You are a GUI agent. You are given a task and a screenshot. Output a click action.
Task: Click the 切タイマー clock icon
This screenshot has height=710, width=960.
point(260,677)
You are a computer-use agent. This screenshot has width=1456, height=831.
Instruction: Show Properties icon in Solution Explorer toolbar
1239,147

_____

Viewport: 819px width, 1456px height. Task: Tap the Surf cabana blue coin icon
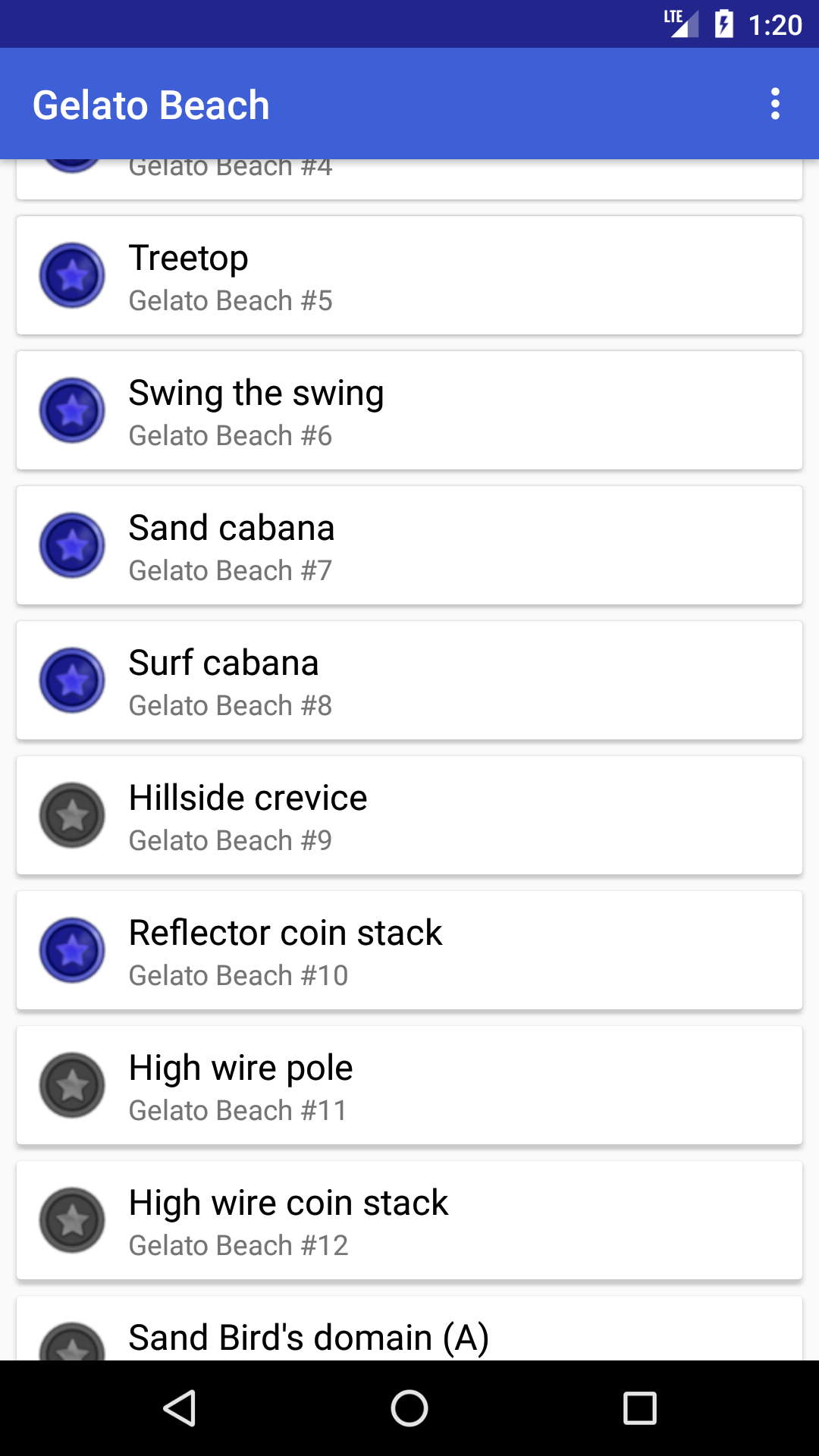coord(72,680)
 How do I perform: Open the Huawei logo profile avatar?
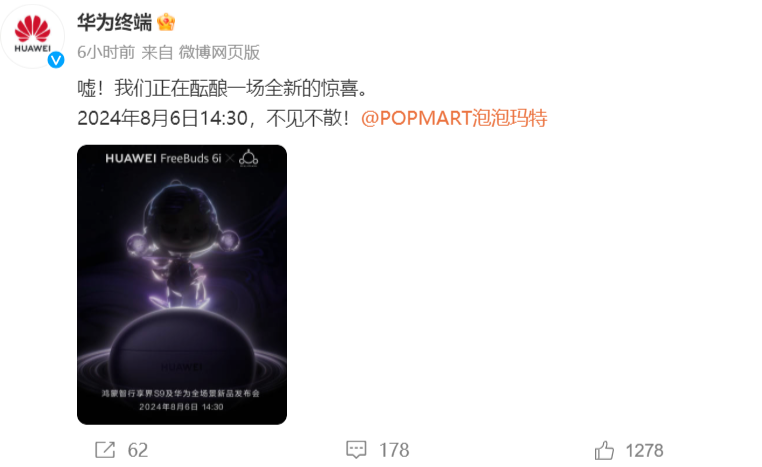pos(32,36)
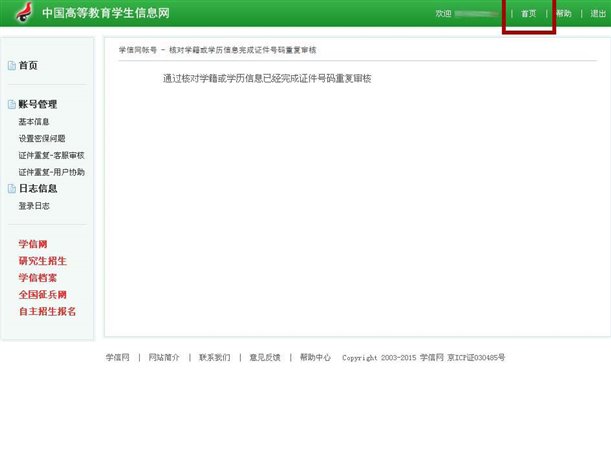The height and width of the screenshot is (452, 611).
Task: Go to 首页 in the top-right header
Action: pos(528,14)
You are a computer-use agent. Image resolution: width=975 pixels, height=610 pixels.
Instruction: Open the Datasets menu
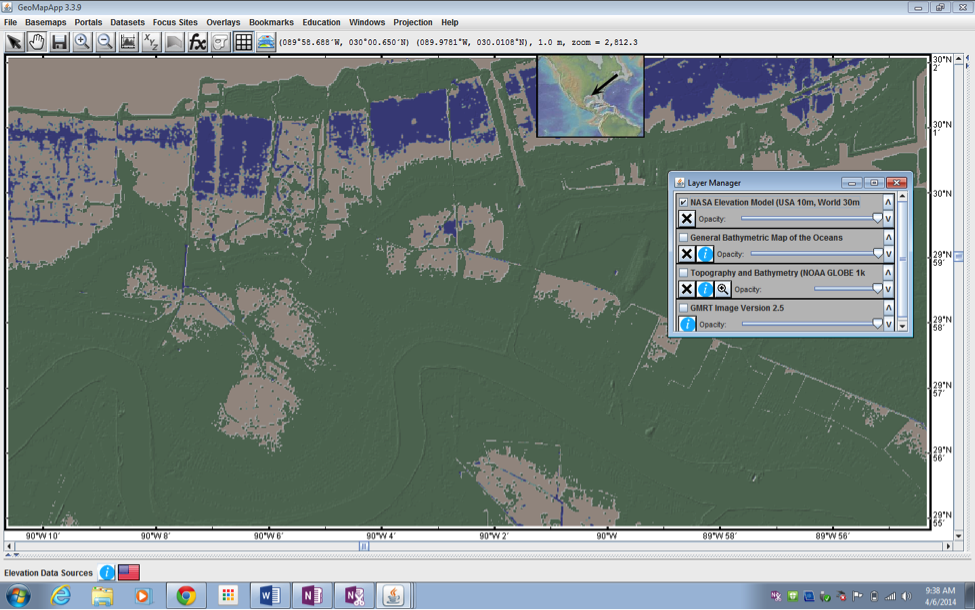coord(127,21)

_____

Replace "blue" with "gold" in everything from the line containing "Viewport: 819px width, 1456px" down to the line containing "coord(72,680)", and return only those lines, otherwise unchanged and without the pictures.

Viewport: 819px width, 1456px height. Task: Tap the Surf cabana gold coin icon
coord(72,680)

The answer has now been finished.